By Gary Berg-Cross
The Do the Math Tour and Rally organized by 350.org blew
into DC for a post-election protest on
Sunday Nov. 18, 2012. The Washington Post didn’t seem to cover it on a normal
weather day. The rally chanting "Forward to Clean Energy" included 3
thousand or so people and a symbolically inflated, plastic pipeline (for the Keystone pipeline that if approved would carry tar sans oil to a port). The pipeline, lofted by protestors, was
carried from Freedom plaza, across the ellipse and in front of the White House where the chants included "Hey Obama, we don't want no climate drama," and "Michelle Obama, tell your man, stop that dirty pipeline plan!." There people called on President Obama to reject the Keystone XL pipeline once and for all because it would open a vast new reservoir of carbon-based energy at a
time when we need to be moving in the opposite direction - closing strip mines, offshore oil wells, and
coal-fired power plants. This and other points were made by post-march speakers including Bill McKibben, Sierra Club President Allison Chin,
Indigenous Environmental Network organizer Marty Cobenais, Gulf Coast
activist Cherri Foytlin, and others.
The 21-city tour is yet another
creative move from the mind and heart of environmental writer and activist Bill
McKibben and worthy of note, so here are a few of the points it makes.
McKibben and his 350.org
organization hopes the rallies and marches will ignite groundswell of nationwide protest movement
which in turn can be focused to pressure more traditional institutions to
divest funds in the fossil-fuel industry and in the immediate stop the XL
pipeline.
The challenge is great as past
efforts since environmentalists and regular folk are:
“ up against the most profitable,
powerful, and dangerous industry in history. But we have our own currency:
creativity, courage and, if needed, our bodies." (McKibben quoted from his
rally speeches)
Bill Clinton was able to make quite a point about arithmetic
and things not adding up at the Democratice convention and environment Bill McKibben used arithmetic to equal effect in Rolling
Stone to discuss the Global
Warming's Terrifying New Math:
June broke or tied 3,215
high-temperature records across the United States. That followed the warmest
May on record for the Northern Hemisphere – the 327th consecutive month in
which the temperature of the entire globe exceeded the 20th-century average,
the odds of which occurring by simple chance were 3.7 x 10-99, a number
considerably larger than the number of stars in the universe.
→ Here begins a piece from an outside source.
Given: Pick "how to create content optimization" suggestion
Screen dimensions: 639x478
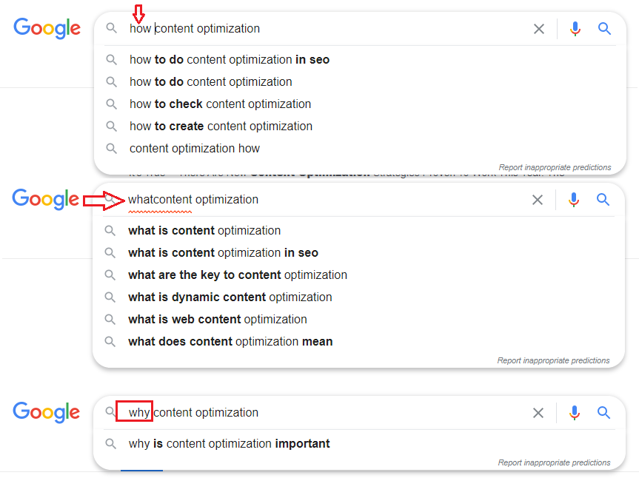Looking at the screenshot, I should (221, 127).
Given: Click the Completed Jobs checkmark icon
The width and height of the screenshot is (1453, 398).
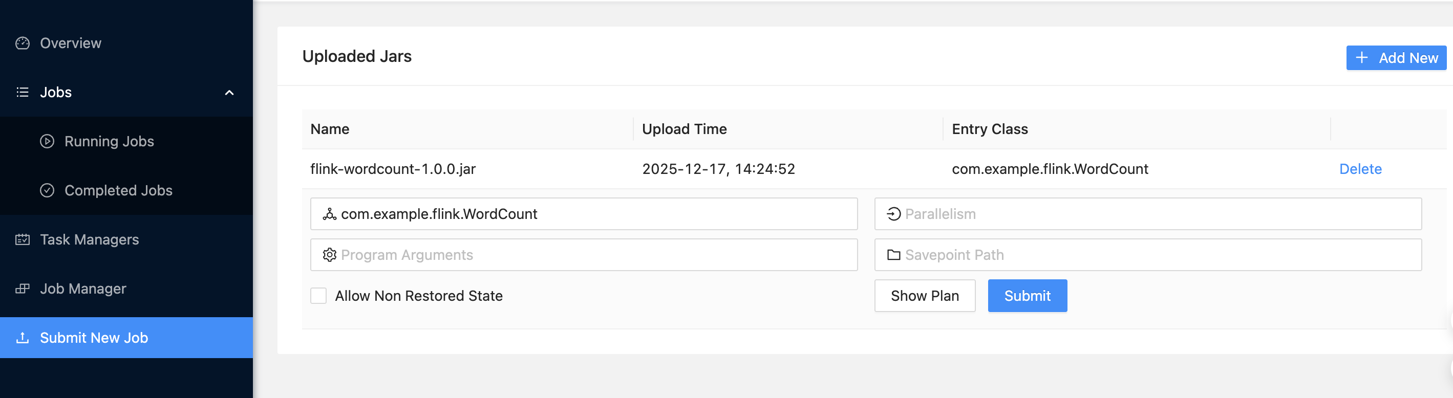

Now he adds year end stat that to this point 2012 has been
the warmest year on record and points to a series of disasters (fires, floods,
Sandy etc.) including “we melted the arctic this summer!” Former UN Secretary General Kofi Annan has his own list:
“Global warming is
causing more than 300,000 deaths and about $125 billion in economic losses each
year.” http://www.nytimes.com/2009/05/29/science/earth/29climate.html
What to do and where to start? The big new statistics concerns CO2, fossil fuel use and what it will
do to the climate:
Rally at Freedom Plaza |
Rally Stage |
There's more fossil fuels (nearly 2,230 gigatons more) that
corporations want consumers to buy and burn than climate scientists says is
safe to do if people want to live on a planet the climate-wise resembles the
one we live on now. Even the most
conservative governments in the world, he argues, have agreed that global
warming should be limited to no more than 2°C. And climate scientists say to
meet that target we can only emit an additional 565 gigatonnes of carbon
dioxide (CO2) into the atmosphere. But how
much fossil fuel is in the ground? The fossil fuel industry itself says there
is about enough reserves of fuel to produce 2795 gigatonnes of CO2. It’s simple math. There is about nearly five times what will produce a dire
atmosphere. Do we have the wisdom and
confidence to leave some 4/5ths of the reserves where it is? The fuel industry & funded friends have a business model that
externalizes damages. They want to burn
it all as spend their profits looking for more. As Bill says, our grandchildren
looking back 50 or more from now won’t
be asking what we thought of the fiscal slope or sex scandals. They will be asking about our moral wisdom. They will want to know what were thinking,
doing and planning when the climate was changing around us.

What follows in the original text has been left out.